What hurts is that this is being done by someone who looks at gifts as a statement of love... getting less is about meaning less, and that stings.
There's not a thing you can do because your mom has moved on from counting you first.
Exactly! She’s asking OP to help her select MORE thoughtful gifts she can give the others to go with the other presents, and meanwhile, she’s grabbing OP a gift card at the register like an afterthought. She’s clearly not putting the same amount of THOUGHT (not money, do you see?) into what she gets her own daughter. How many people do you think she consulted before selecting a Visa gift card?
It’s not about the monetary value at all. It’s about how little the mom is thinking about what unique gifts would please her own child, but rather, what things to get the others.
Why is this hard to understand?
Anonymous wrote:Anonymous wrote:How old are you? Was your mom broke while you were young? Sounds like she's giving them what couldn't give you growing up.
The step siblings are in their 20s! They're not children.
Anonymous wrote:How old are you? Was your mom broke while you were young? Sounds like she's giving them what couldn't give you growing up.
Anonymous wrote:Anonymous wrote:Yeah, blended families suck. This is on your mom.
I would talk to mom before your step sisters marry and have kids.
If you think it stings now, wait until you see that kind of disparity between the grandkids.
Anonymous wrote:Anonymous wrote:I totally get why this bothers OP. I think it starts to introduce all sorts of hard feelings when family members are treated differently. Both my mom and dad are gone, so my only living parent is my stepmom. She treats all the siblings and grandkids equally in gift giving, as was the case when my dad was alive. Also, we’re not an extravagant gift giving family, which I think also makes a difference. Each of us get about $100 or so in gifts, even when we were in our teens and twenties.
Your situation is different in that she probably had a hand in raising you. In OP's case, this man is just the guy her mom married. No other connection to him and yet she belittles the fact that he spoils his daughters.

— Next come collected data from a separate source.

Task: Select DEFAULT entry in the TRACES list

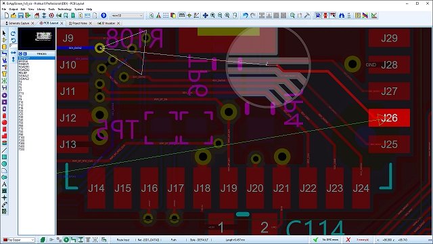Action: 37,58
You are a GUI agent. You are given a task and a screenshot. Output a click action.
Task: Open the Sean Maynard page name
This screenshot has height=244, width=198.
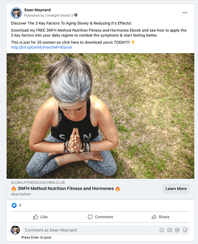(x=37, y=10)
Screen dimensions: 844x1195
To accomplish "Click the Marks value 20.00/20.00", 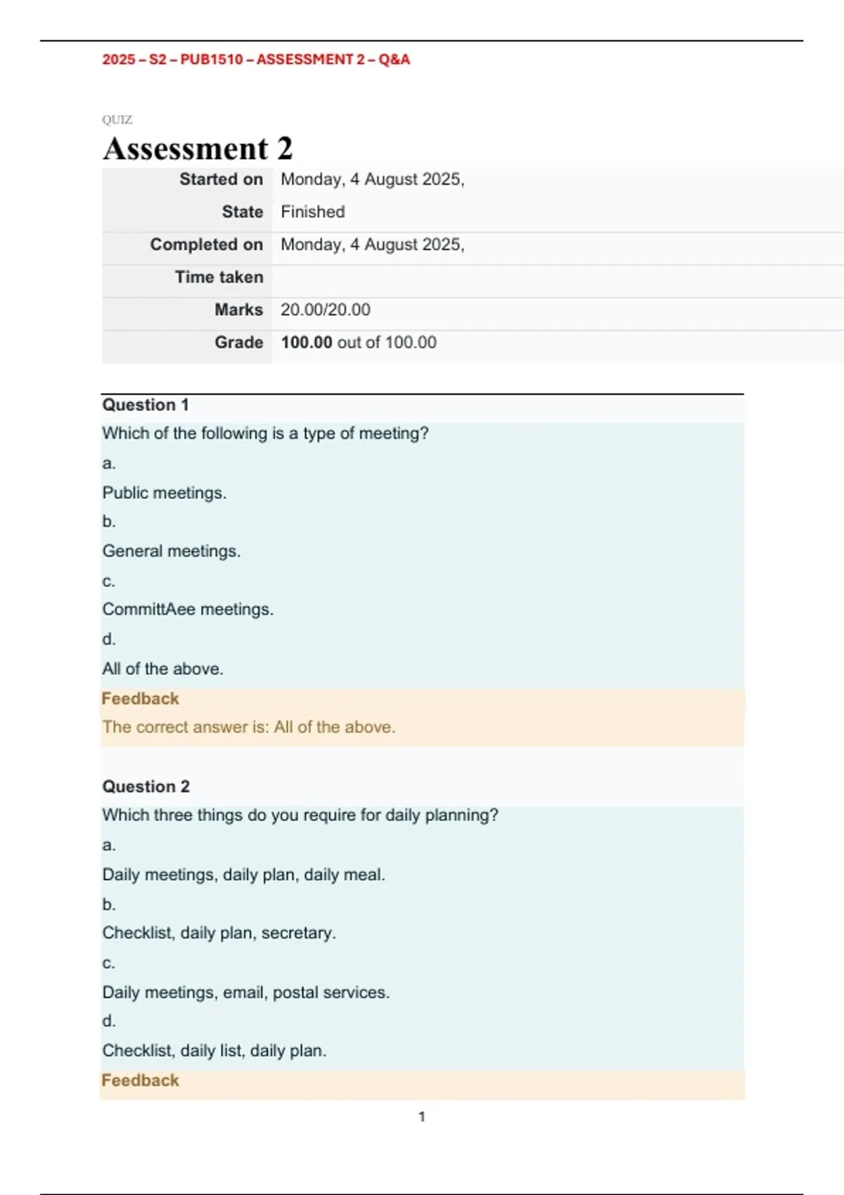I will click(x=325, y=310).
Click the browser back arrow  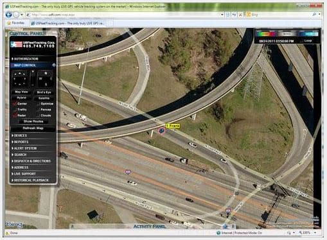click(9, 15)
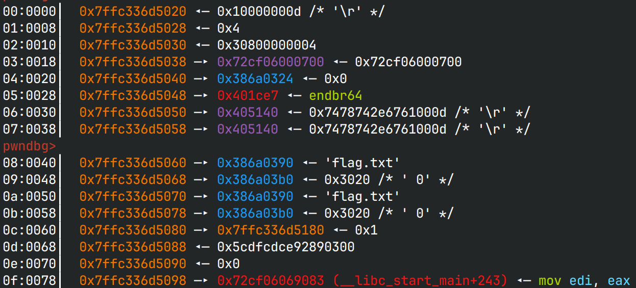This screenshot has height=288, width=636.
Task: Click the eax register operand
Action: 619,280
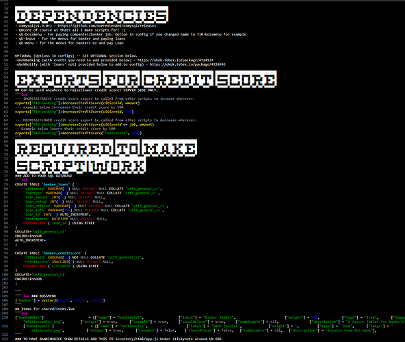405x342 pixels.
Task: Place cursor on the banker_loans table name
Action: (x=55, y=185)
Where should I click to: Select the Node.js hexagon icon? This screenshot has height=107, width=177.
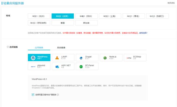click(x=105, y=58)
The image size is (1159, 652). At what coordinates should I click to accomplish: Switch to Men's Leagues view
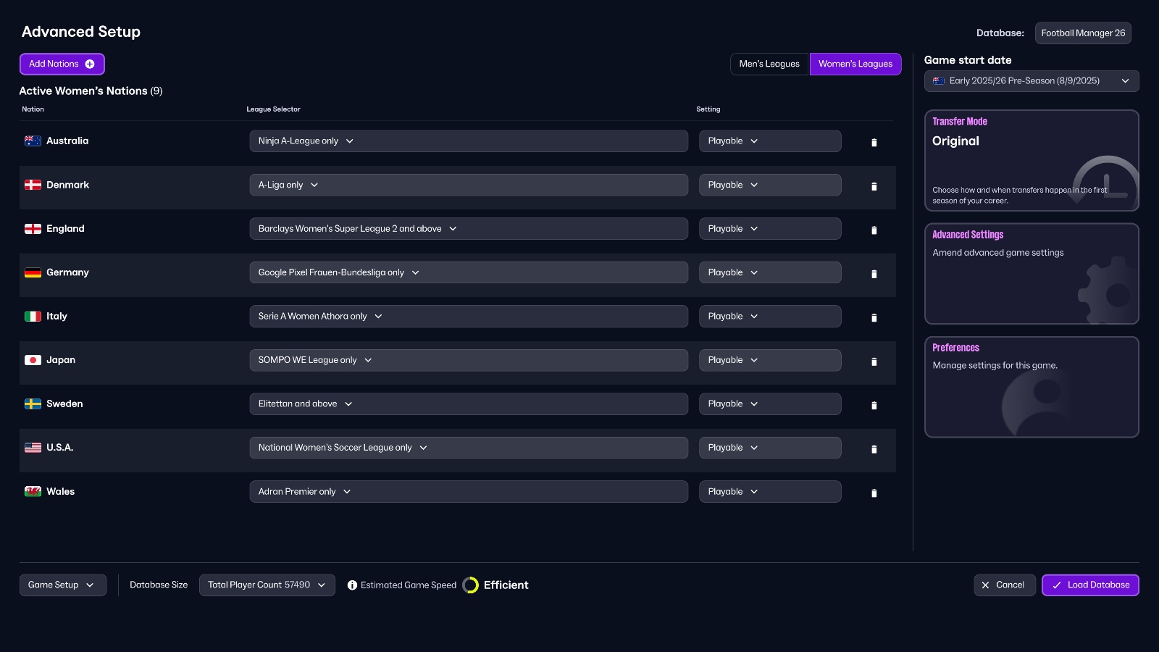[x=769, y=64]
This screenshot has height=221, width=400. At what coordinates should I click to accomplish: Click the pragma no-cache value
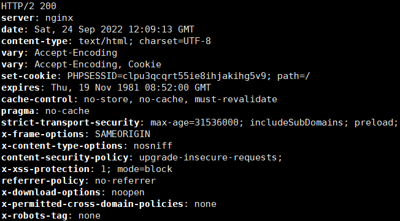(x=67, y=111)
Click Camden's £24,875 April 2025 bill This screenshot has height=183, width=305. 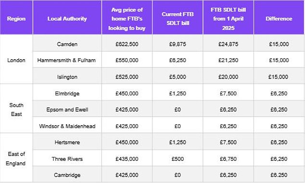(x=228, y=43)
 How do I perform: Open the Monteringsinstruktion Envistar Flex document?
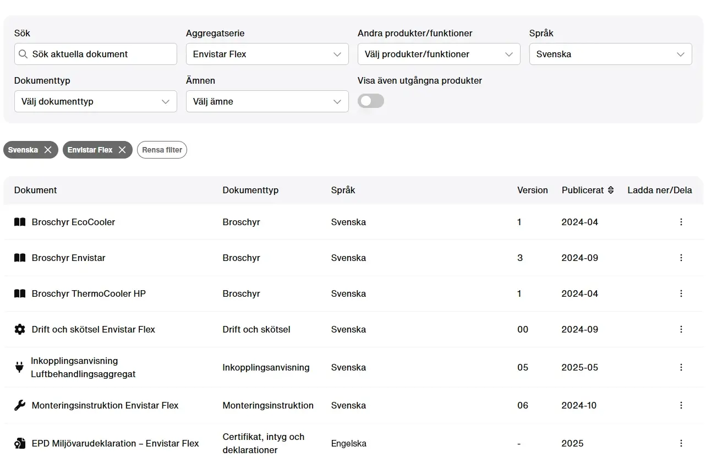tap(105, 405)

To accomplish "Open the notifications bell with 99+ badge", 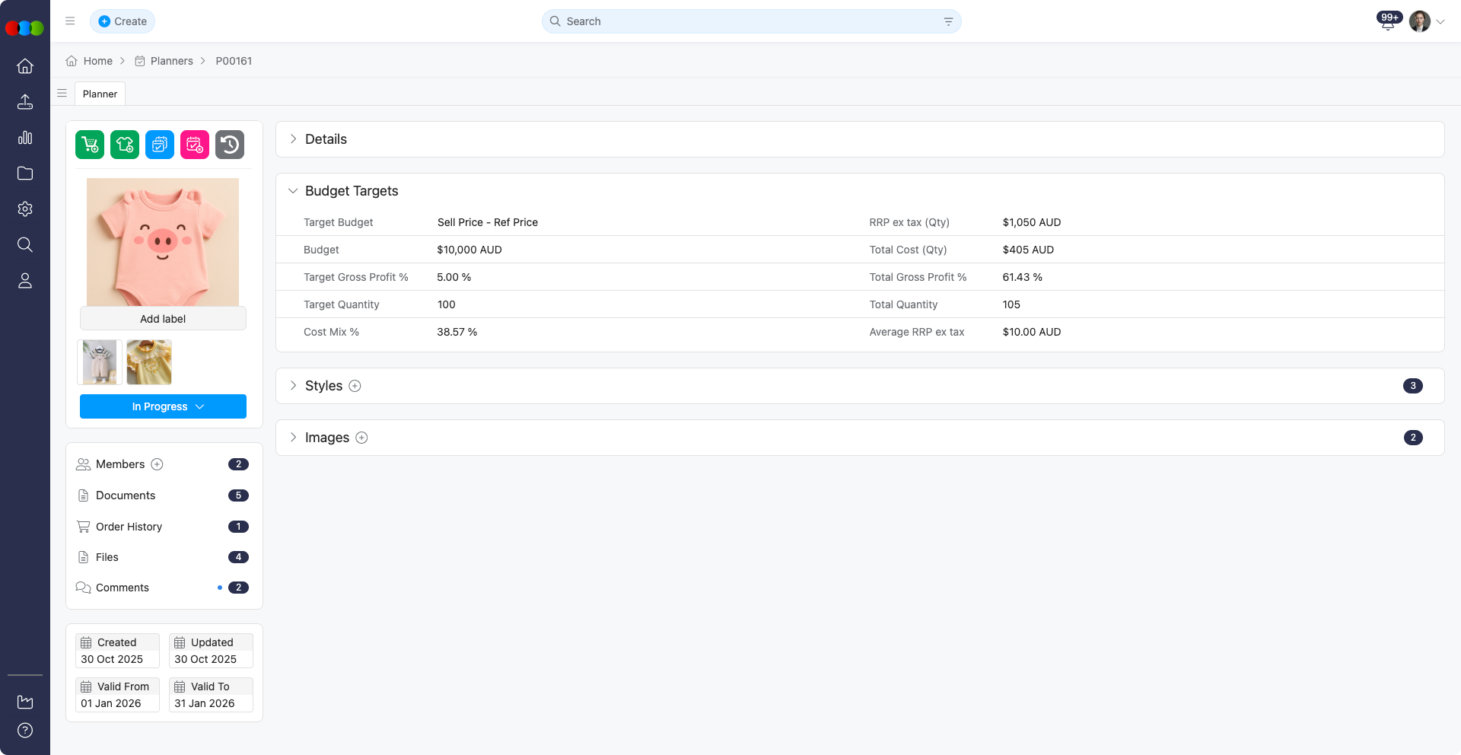I will point(1388,22).
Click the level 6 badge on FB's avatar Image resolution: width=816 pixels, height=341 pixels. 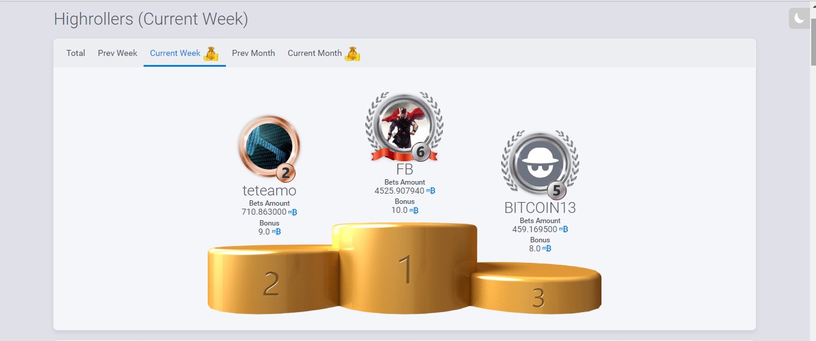(x=421, y=152)
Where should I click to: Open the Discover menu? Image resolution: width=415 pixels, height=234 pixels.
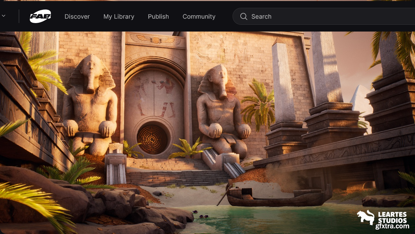tap(77, 16)
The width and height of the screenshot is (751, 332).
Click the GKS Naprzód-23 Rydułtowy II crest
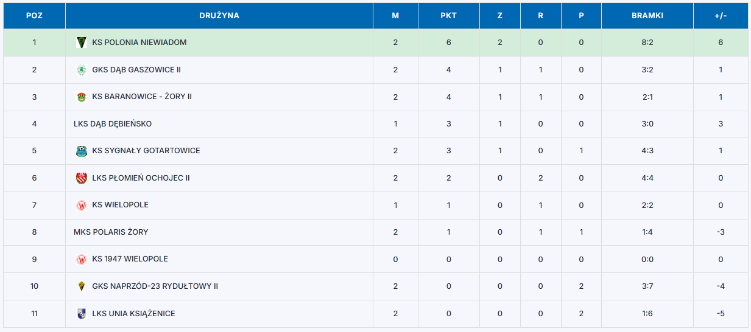(82, 286)
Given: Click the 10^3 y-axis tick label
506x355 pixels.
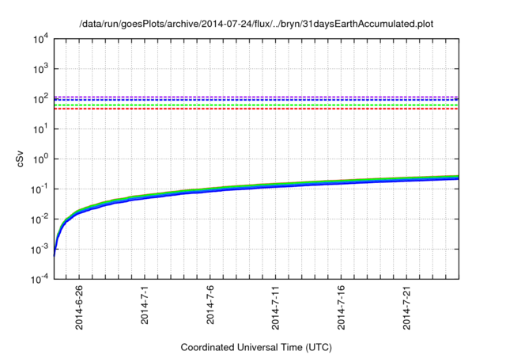Looking at the screenshot, I should 41,69.
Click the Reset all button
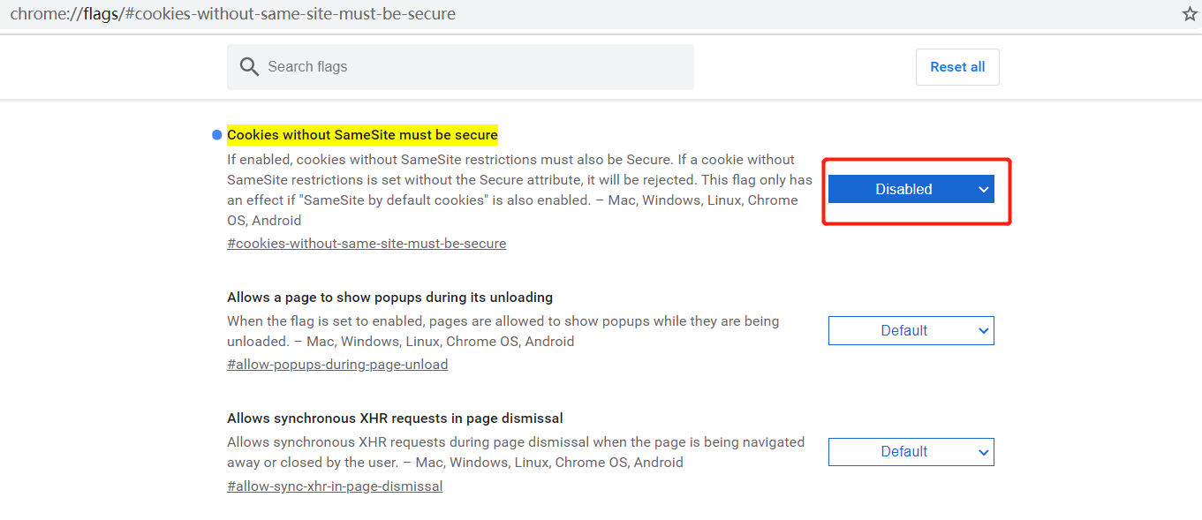Image resolution: width=1202 pixels, height=520 pixels. [x=957, y=66]
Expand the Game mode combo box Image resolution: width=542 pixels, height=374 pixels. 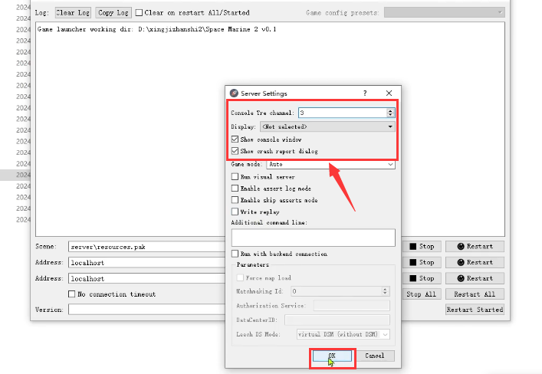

Anonymous wrote:I get it, OP. I couldn't give a crap about the stuff I get or don't get. At least for me, if I am going to be treated as second rate, I feel I at least deserve greater honesty about it.
What hurts is that this is being done by someone who looks at gifts as a statement of love... getting less is about meaning less, and that stings.
There's not a thing you can do because your mom has moved on from counting you first.
Anonymous wrote:Anonymous wrote:OP's stepdad can get whatever he wants for his daughters. However her mom is either completely clueless or enjoys rubbing it in if she keeps telling OP about all the minute details of their lavish gifts.
I agree with this. What OP should focus on is not the unfairness because that's not a winning argument, but the hurt feelings that she has. Another PP said it well about gifts being mother's love-language and the less than thoughtful way gifts to OP and her family are handled makes them feel excluded and less than.
Anonymous wrote:OP's stepdad can get whatever he wants for his daughters. However her mom is either completely clueless or enjoys rubbing it in if she keeps telling OP about all the minute details of their lavish gifts.